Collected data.
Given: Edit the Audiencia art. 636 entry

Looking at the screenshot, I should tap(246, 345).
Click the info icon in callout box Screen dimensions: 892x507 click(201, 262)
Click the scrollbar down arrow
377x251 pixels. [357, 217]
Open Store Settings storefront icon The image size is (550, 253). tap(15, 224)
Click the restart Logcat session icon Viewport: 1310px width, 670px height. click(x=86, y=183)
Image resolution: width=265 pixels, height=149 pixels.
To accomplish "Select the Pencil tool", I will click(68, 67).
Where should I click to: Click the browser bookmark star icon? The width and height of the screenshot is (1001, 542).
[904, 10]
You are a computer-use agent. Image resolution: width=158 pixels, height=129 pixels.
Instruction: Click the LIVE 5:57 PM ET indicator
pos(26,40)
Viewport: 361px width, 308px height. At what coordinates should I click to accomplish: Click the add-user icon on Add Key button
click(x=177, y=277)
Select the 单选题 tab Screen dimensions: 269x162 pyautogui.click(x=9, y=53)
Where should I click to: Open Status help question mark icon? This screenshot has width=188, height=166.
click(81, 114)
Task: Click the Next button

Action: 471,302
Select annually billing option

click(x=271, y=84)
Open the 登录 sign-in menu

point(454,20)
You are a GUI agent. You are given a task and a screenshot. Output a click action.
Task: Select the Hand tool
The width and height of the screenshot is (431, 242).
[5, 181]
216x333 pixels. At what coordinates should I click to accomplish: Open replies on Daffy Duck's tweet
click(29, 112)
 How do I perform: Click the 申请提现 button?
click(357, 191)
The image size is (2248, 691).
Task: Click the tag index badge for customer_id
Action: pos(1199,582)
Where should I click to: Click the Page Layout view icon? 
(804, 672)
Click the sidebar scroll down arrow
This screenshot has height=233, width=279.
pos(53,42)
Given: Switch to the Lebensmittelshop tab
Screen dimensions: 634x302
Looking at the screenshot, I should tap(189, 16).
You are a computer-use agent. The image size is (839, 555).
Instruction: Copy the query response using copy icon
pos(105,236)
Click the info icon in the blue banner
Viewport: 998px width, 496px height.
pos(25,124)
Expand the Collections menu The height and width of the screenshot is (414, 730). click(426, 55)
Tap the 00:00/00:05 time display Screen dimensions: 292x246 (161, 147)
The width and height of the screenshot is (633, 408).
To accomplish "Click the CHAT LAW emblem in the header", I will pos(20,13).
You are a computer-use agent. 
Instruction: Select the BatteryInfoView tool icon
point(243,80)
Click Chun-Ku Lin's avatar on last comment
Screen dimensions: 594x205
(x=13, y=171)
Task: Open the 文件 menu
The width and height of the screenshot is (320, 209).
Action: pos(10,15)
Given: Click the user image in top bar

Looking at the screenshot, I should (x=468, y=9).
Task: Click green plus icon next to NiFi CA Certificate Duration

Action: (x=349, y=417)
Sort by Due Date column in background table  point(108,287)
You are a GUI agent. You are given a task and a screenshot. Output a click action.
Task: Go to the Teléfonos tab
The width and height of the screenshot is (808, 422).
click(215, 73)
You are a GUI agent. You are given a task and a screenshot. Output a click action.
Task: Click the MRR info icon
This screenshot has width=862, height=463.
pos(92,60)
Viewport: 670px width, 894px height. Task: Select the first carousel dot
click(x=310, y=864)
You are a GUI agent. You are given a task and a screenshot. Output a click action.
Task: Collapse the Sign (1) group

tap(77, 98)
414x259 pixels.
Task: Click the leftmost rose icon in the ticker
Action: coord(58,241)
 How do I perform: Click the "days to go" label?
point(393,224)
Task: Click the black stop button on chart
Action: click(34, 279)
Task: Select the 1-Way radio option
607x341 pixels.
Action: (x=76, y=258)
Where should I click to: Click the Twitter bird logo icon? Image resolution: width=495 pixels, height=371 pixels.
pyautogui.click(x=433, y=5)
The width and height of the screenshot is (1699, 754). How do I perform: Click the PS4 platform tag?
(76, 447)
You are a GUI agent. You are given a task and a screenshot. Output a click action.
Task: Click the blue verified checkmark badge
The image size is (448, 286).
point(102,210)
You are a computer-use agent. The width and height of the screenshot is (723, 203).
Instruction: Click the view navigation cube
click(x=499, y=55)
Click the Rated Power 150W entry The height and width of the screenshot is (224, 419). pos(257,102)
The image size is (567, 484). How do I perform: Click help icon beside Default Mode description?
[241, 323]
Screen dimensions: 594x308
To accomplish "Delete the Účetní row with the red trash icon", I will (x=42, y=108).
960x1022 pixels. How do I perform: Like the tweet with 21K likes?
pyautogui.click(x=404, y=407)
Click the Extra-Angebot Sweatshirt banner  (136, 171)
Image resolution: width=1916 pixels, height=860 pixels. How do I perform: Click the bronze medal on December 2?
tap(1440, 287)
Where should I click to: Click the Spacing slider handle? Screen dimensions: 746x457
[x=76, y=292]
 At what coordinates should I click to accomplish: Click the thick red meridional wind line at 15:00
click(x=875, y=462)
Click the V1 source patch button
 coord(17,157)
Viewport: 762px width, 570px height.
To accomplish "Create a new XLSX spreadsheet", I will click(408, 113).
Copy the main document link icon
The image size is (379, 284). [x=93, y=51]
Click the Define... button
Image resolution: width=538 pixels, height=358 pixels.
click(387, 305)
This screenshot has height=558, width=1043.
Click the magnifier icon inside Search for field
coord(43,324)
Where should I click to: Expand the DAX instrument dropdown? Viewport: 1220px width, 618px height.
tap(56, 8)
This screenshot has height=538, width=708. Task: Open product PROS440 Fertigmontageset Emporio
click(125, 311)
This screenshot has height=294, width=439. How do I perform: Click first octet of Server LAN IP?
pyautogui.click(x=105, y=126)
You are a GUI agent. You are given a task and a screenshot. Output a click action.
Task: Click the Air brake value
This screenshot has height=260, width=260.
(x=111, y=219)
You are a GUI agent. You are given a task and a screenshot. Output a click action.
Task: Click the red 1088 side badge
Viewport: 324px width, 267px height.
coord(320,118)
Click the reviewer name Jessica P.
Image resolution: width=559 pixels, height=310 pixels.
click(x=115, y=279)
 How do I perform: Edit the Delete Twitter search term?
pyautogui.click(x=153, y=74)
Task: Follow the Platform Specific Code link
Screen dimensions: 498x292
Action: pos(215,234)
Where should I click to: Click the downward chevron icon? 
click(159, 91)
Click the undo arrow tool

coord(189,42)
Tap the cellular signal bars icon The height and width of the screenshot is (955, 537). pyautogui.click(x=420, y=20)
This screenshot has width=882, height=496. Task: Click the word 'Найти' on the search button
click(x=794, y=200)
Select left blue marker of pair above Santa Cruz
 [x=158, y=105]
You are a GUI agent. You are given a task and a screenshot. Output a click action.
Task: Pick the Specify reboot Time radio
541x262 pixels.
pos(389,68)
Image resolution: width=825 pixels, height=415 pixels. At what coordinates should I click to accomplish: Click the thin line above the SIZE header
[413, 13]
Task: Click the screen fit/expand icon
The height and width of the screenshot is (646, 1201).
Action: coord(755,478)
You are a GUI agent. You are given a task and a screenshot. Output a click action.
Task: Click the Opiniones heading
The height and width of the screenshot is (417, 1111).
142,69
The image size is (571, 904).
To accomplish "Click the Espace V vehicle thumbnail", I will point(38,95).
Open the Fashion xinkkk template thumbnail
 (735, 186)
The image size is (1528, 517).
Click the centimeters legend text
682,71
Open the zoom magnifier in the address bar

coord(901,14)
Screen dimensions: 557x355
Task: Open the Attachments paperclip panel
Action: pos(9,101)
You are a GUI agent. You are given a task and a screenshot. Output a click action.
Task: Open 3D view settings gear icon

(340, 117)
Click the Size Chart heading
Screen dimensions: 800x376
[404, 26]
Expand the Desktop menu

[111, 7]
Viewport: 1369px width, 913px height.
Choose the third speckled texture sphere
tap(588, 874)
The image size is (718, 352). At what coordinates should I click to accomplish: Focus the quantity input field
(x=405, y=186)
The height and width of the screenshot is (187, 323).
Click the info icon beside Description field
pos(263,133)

Exercise brief.
Looking at the data above, return every line from the one with "Where should I click to: Click the Spacing" down to the one with "Tap the cellular", exactly and inclusively.

Response.
Where should I click to: Click the Spacing slider handle? Screen dimensions: 746x457
[x=76, y=292]
 At what coordinates should I click to accomplish: Click the thick red meridional wind line at 15:00
click(x=875, y=462)
Click the V1 source patch button
 coord(17,157)
Viewport: 762px width, 570px height.
To accomplish "Create a new XLSX spreadsheet", I will click(408, 113).
Copy the main document link icon
The image size is (379, 284). [x=93, y=51]
Click the Define... button
Image resolution: width=538 pixels, height=358 pixels.
click(387, 305)
This screenshot has height=558, width=1043.
Click the magnifier icon inside Search for field
coord(43,324)
Where should I click to: Expand the DAX instrument dropdown? Viewport: 1220px width, 618px height.
tap(56, 8)
This screenshot has height=538, width=708. Task: Open product PROS440 Fertigmontageset Emporio
click(125, 311)
This screenshot has height=294, width=439. How do I perform: Click first octet of Server LAN IP?
pyautogui.click(x=105, y=126)
You are a GUI agent. You are given a task and a screenshot. Output a click action.
Task: Click the Air brake value
This screenshot has height=260, width=260.
(x=111, y=219)
You are a GUI agent. You are given a task and a screenshot. Output a click action.
Task: Click the red 1088 side badge
Viewport: 324px width, 267px height.
coord(320,118)
Click the reviewer name Jessica P.
Image resolution: width=559 pixels, height=310 pixels.
click(x=115, y=279)
 How do I perform: Edit the Delete Twitter search term?
pyautogui.click(x=153, y=74)
Task: Follow the Platform Specific Code link
Screen dimensions: 498x292
Action: pos(215,234)
Where should I click to: Click the downward chevron icon? 
click(159, 91)
Click the undo arrow tool

coord(189,42)
Tap the cellular signal bars icon The height and width of the screenshot is (955, 537). pyautogui.click(x=420, y=20)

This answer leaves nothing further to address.